Bio for Jeff Andelora
Professional
I began my career as an English teacher at Mesa High School in 1986 and ten years later joined the English department at Mesa Community College (MCC). This was the job of a lifetime, and I knew then that I wanted to work at MCC for the rest of my career. Because my primary assignment was teaching first-year composition, and because I wanted to be as effective a teacher as possible, I enrolled in ASU's PhD program in rhetoric and composition. The degree took me nine years to complete--I was married with children and working full-time--but it remains the academic accomplishment of which I'm most proud.

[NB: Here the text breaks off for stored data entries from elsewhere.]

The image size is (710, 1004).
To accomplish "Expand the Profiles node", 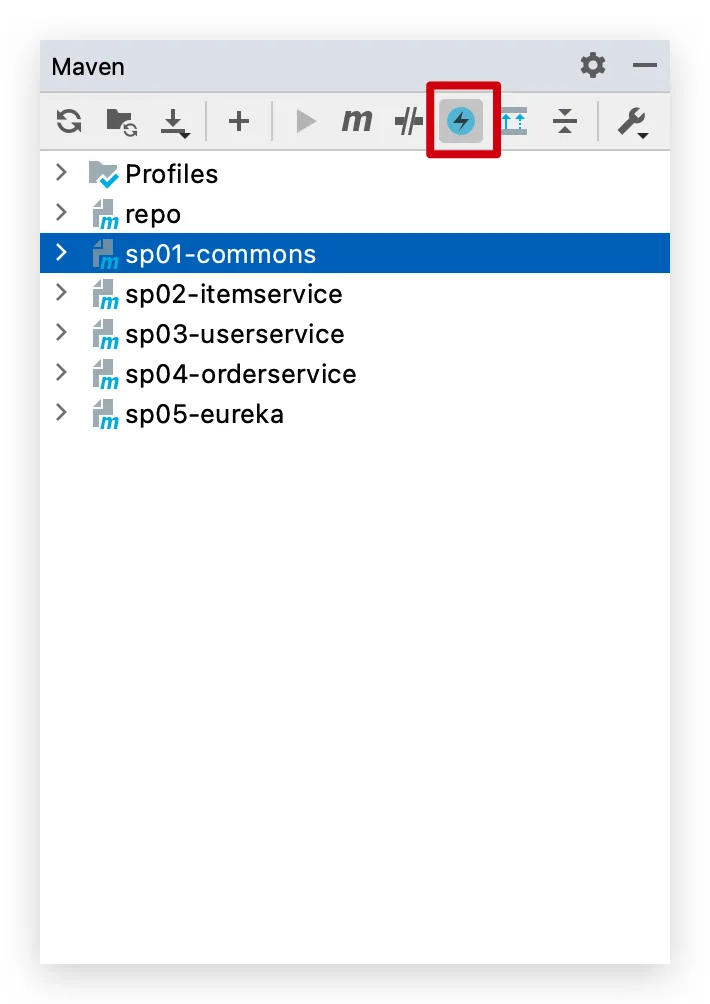I will [x=61, y=172].
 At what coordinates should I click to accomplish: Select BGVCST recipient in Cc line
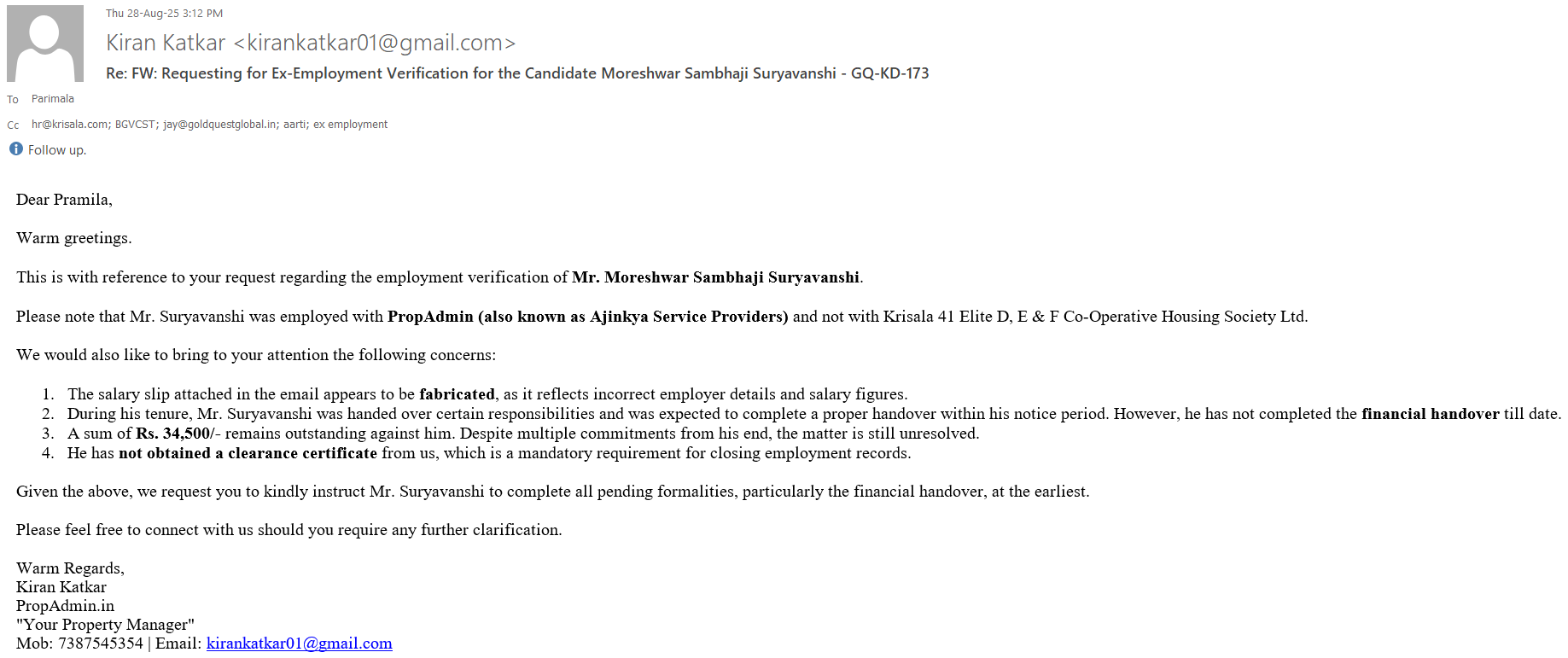(x=136, y=125)
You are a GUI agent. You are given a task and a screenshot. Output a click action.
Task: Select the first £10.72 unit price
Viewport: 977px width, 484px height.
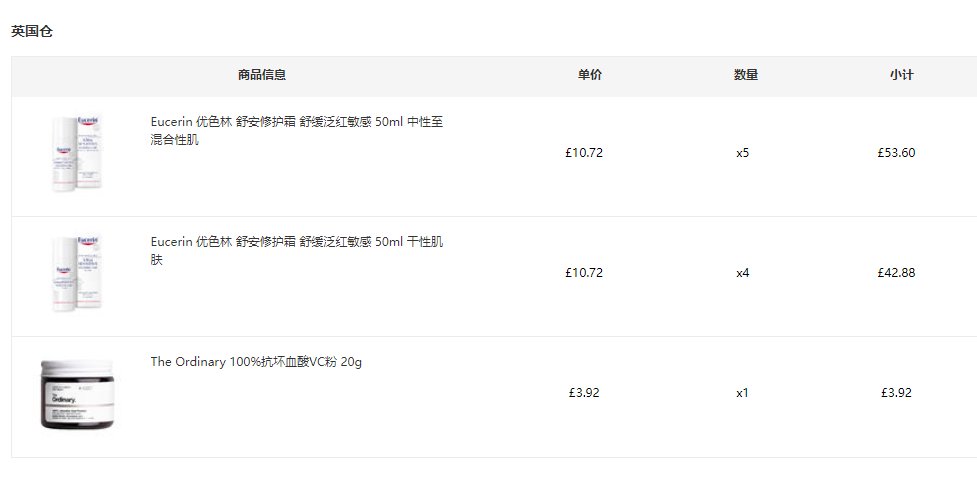click(584, 153)
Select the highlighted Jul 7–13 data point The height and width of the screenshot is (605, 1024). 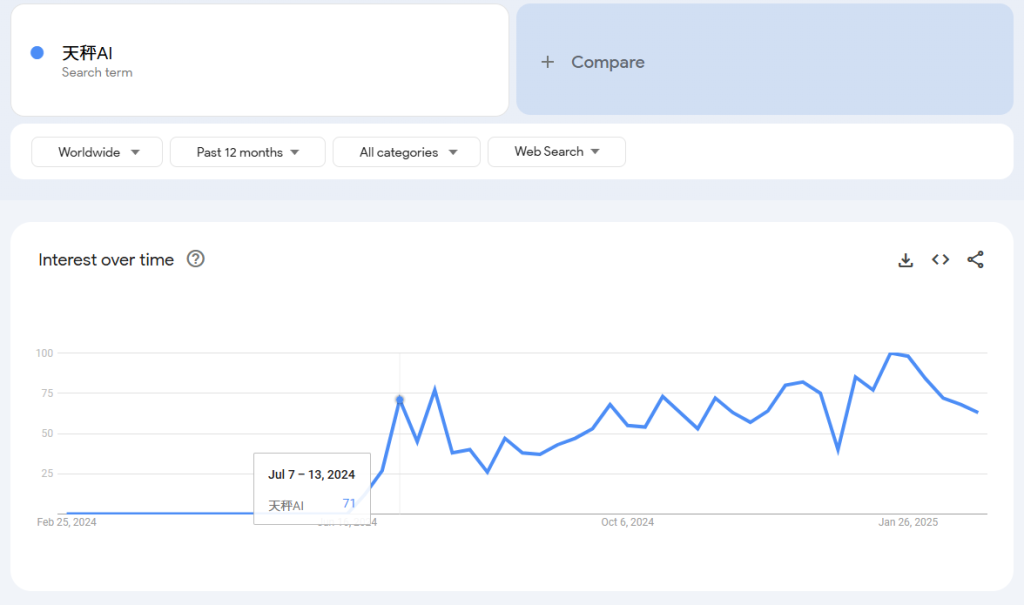click(x=400, y=400)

As current chair of MCC's English department, most of my duties are administrative; however, I do teach two classes each semester--generally one section of First Year Composition (ENG 101 or ENG 102) and, recently, one section of Teaching Composition in the Two-Year College (ENG 295), a course for current and prospective community college English faculty. I'm also active in a number of professional organizations, including The Two-Year College English Association (TYCA), the Conference on College Composition and Communication (CCCC), and the National Council of Writing Program Administrators (CWPA).
Personal
I was born and raised in Buffalo, New York, the eldest of five children. One of my biggest joys as a kid was playing soccer: I began playing when I was ten, and went on to play for my high school, for a local club that toured Europe in three Volkswagon buses during the summer of 1974, and then for the University of Buffalo. When I was twenty years old, I decided that before getting too rooted in Buffalo, I needed to see more of the country and moved to Tempe, Arizona to attend ASU. Although never part of a conscious plan, Tempe became my long-term home, and I've lived here ever since. I'm married to Amy, who teaches high school English and is one of the most amazing people (and writers) I know. We live with Chelsea and Caitlin, our two teenage daughters, and Charlie, our bouncing, 90-pound Rhodesian Ridgeback.Like Thoreau, one of my literary heroes, I try to live deliberately, tending carefully to the relationships and activities I'm involved in. While most of these activities are happily rooted in my roles as father, husband, and teacher, I also spend a fair amount of time reading and writing, tramping through the rough searching for errant tee shots, cheering for Cait at her soccer games, muttering apologies to Bach for what I'm doing to his three-part invention in B-flat, and sitting quietly.